И мать ответила – об этом мать рассказала, позвонив мне на следующее утро, по ее словам, она ответила ему так: «Тогда ты мне больше не муж». Мать позвонила мне, чтобы продемонстрировать свою принципиальность: нет, она не из тех женщин, кто будет терпеть рядом мужчину, творившего такие ужасные вещи, хотя на самом деле она всю жизнь терпела рядом такого мужчину и о том, что он творил, ей было известно. На даче отец напивался, и плакал, и спрашивал: «А если я действительно это сделал – что тогда?» Отец был пьян и готов к серьезному, решающему разговору, и мать ответила, что тогда он ей больше не муж. Предложение поговорить серьезно и честно мать отклонила. Должно быть, мать в ужасе представляла себе последствия, к которым могло привести для нее подобное признание. Как же ей поступить, если отец сознается? «Тогда ты мне больше не муж!» – и отец осекся. Они продолжали жить вместе, оставив кризис позади, возможно, они вообще никогда впоследствии не упоминали об этом, потому что сказать тут нечего. Они заключили молчаливое соглашение вести себя так, будто ничего не произошло, забыть о случившемся и, возможно, надеялись, что отношения со мной им удастся сохранить. Или отношения со мной значили для них меньше, чем последствия откровенного разговора, о котором просил отец?
Я, например?
Когда я двадцать три года назад, задыхаясь от слез, позвонила Астрид, та отнеслась к моим словам со всей серьезностью. Астрид встревожилась и задумалась и размышляла об услышанном намного дольше, чем отец с матерью, – те довольно быстро отвернулись от ужасного, от невозможного и продолжали жить прежней жизнью, которая теперь строилась на материнской псевдопринципиальности: «Тогда ты мне больше не муж!»

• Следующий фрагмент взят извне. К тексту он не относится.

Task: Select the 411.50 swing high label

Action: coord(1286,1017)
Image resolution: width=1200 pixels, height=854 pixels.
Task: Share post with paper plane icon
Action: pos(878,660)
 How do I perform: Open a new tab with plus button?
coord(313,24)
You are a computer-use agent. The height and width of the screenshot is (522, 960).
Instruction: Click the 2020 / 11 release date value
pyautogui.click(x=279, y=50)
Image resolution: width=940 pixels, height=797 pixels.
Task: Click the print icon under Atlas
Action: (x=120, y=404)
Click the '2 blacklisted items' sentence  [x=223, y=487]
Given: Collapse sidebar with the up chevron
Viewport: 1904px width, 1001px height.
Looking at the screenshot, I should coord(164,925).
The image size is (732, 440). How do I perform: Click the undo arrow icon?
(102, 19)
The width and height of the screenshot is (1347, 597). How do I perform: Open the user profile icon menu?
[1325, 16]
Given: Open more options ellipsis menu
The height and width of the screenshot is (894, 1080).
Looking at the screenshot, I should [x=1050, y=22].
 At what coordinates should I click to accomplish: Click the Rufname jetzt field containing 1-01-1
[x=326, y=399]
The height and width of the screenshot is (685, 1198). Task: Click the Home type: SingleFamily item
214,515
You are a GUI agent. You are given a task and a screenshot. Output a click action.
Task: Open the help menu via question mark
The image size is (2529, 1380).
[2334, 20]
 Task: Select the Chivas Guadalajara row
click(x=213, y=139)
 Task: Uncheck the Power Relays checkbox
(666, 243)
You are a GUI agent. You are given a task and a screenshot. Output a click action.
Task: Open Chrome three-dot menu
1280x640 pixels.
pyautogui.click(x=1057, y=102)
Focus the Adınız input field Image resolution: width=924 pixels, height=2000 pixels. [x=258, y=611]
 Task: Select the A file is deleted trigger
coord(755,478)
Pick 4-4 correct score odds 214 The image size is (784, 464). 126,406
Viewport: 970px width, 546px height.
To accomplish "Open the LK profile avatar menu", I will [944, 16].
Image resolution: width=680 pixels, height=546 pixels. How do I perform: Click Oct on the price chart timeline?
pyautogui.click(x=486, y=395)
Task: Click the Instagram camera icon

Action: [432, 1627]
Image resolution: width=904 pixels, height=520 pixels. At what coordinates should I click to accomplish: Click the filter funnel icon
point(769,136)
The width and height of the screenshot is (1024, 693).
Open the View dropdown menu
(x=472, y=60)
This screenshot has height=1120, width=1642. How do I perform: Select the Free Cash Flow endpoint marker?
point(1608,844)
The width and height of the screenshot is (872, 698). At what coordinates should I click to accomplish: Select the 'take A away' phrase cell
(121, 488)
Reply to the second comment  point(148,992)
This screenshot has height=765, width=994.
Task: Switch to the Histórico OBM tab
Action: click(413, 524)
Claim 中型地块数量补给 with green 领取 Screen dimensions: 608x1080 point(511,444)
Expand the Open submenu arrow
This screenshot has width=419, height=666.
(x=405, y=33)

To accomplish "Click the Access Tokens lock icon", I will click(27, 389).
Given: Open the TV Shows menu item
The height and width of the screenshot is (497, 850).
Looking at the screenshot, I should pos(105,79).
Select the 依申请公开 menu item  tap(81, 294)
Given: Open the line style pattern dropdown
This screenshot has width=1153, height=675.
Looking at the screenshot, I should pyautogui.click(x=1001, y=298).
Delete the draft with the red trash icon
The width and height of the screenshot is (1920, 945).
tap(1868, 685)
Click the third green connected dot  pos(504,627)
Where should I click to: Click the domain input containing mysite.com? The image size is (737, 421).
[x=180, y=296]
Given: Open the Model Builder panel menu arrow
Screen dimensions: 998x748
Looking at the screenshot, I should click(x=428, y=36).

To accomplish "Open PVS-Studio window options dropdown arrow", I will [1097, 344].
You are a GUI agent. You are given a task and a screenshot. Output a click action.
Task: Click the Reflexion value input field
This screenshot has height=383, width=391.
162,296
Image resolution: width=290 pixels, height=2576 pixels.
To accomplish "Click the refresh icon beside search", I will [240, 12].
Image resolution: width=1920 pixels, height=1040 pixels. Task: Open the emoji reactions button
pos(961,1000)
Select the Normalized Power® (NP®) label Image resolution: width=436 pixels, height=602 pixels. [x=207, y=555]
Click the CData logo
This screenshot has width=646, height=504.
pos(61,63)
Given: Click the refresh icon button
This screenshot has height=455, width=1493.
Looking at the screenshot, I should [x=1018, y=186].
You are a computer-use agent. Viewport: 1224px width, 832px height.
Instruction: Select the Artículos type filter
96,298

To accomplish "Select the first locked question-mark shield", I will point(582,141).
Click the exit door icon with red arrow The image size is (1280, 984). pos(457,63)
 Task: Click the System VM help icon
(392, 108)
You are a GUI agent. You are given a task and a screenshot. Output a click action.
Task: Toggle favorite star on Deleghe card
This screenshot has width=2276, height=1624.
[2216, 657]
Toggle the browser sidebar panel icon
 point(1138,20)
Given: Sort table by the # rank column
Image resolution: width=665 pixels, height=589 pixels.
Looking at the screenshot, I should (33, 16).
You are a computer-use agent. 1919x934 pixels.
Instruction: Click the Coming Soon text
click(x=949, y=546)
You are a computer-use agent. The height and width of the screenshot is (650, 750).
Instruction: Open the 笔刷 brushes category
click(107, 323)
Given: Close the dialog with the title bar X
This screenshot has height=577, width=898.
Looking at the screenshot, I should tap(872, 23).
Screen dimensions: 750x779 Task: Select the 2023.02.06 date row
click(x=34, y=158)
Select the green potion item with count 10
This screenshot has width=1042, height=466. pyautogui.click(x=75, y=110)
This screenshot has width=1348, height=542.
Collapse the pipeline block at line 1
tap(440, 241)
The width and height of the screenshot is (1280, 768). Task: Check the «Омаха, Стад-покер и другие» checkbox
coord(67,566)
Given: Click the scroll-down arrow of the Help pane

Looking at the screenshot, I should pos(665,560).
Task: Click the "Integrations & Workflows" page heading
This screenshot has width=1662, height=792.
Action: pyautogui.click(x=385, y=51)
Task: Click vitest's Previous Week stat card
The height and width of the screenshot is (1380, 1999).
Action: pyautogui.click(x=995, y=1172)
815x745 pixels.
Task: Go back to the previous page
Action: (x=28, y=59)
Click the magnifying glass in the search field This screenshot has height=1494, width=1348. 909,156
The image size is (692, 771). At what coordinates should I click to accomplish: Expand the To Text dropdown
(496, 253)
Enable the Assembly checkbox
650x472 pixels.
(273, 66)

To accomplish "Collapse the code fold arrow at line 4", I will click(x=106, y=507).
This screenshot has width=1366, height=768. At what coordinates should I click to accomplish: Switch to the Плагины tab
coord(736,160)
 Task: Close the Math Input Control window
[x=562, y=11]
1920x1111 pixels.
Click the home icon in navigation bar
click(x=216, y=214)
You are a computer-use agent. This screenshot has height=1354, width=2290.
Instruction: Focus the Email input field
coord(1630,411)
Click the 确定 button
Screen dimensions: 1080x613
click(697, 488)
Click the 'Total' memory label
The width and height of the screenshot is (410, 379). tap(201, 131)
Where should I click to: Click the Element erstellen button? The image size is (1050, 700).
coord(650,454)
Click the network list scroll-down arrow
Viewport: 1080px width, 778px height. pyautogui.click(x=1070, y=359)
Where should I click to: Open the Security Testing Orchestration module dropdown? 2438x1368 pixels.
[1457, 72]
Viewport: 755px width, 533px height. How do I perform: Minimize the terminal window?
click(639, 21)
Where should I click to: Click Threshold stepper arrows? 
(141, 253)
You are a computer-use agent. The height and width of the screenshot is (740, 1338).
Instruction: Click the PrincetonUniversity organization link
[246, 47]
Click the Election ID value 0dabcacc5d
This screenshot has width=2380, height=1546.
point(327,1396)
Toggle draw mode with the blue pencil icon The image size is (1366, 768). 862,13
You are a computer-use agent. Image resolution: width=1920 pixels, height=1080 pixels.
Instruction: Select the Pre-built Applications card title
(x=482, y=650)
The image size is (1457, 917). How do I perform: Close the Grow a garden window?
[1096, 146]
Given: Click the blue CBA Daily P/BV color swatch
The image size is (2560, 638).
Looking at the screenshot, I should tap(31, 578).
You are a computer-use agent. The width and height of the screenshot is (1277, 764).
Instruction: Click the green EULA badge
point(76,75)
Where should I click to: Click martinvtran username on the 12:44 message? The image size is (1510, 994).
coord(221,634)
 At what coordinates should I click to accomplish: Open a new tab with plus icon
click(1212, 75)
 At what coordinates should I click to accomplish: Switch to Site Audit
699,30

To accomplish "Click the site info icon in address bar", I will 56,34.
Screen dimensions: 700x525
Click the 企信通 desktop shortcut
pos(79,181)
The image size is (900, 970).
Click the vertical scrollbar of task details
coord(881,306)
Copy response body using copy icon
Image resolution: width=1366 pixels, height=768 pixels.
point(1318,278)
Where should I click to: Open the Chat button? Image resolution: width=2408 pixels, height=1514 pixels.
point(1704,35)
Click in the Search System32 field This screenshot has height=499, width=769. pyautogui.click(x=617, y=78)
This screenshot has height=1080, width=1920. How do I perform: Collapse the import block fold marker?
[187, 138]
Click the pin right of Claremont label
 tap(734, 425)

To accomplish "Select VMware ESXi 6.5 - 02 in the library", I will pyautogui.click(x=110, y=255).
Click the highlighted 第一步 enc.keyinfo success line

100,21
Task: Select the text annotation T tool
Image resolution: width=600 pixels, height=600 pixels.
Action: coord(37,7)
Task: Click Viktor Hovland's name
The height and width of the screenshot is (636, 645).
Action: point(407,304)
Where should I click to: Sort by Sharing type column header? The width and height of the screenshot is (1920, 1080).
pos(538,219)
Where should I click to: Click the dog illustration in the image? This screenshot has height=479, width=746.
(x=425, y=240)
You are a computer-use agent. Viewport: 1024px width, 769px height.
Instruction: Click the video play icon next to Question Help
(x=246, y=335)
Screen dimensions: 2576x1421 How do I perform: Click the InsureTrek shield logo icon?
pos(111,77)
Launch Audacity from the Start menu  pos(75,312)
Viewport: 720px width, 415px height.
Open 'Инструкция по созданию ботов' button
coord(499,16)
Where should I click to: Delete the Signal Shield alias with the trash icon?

Какое-то время Астрид относилась к этому со всей серьезностью, но потом я перестала звонить ей и откровенничать – я четыре раза в неделю посещала психоаналитика, и мне было с кем обсудить то, о чем нельзя упоминать. Я перестала общаться с Астрид, двадцать три года назад я практически исчезла для нее, мое прошлое перестало давить на нее, Астрид устремилась под родительское крыло и надеялась, что моя история забудется. Пару раз в год, а может, и реже, мы созванивались, как правило, чтобы обсудить какую-нибудь статью, но этого было достаточно, чтобы Астрид считала себя кем-то вроде посредника. Это было непросто, и, как она сама выразилась, ей казалось, будто она оказалась между молотом и наковальней. Получается, что отец с матерью отговаривали ее от общения со мной? Или вынуждали ее отвечать на неудобные вопросы: «Ты же не веришь россказням Бергльот?» Но и эти вопросы звучали все реже: годы шли, напряжение спадало, отношения в доме на Бротевейен становились все теснее, мои родные виделись все чаще. Когда мать с отцом постарели, все они завели традицию праздновать вместе семейные торжества и проводить долгие солнечные летние месяцы на дачах. Возможно, лишь сейчас, после встречи у аудитора, Астрид поняла, что ее поступки на протяжении этих двадцати трех лет – поступки, каждый из которых сам по себе выглядел вполне невинно, – привели ее на сторону матери. Что все подарки, которые она долгие годы принимала от родителей, привили ей чувство долга, от которого невозможно избавиться, потому что подарки, как известно, отчасти благословение, а отчасти проклятие, у меня самой тоже была возможность в этом убедиться. Астрид лишь сейчас поняла: ее поступки постепенно заставили ее принять сторону умершего отца и матери, которая, возможно, скоро тоже умрет, и заставили действовать против старшего брата и старшей сестры.
Что чувствуешь, когда умирают люди, ради признания и одобрения которых ты живешь? Внезапную пустоту?
Что чувствуешь, когда умирают люди, одобрения которых ты осознанно или бессознательно добиваешься? Возможно, тогда ты понимаешь, что выбор, сделанный тобой ради их одобрения, оттолкнул от тебя еще кого-то?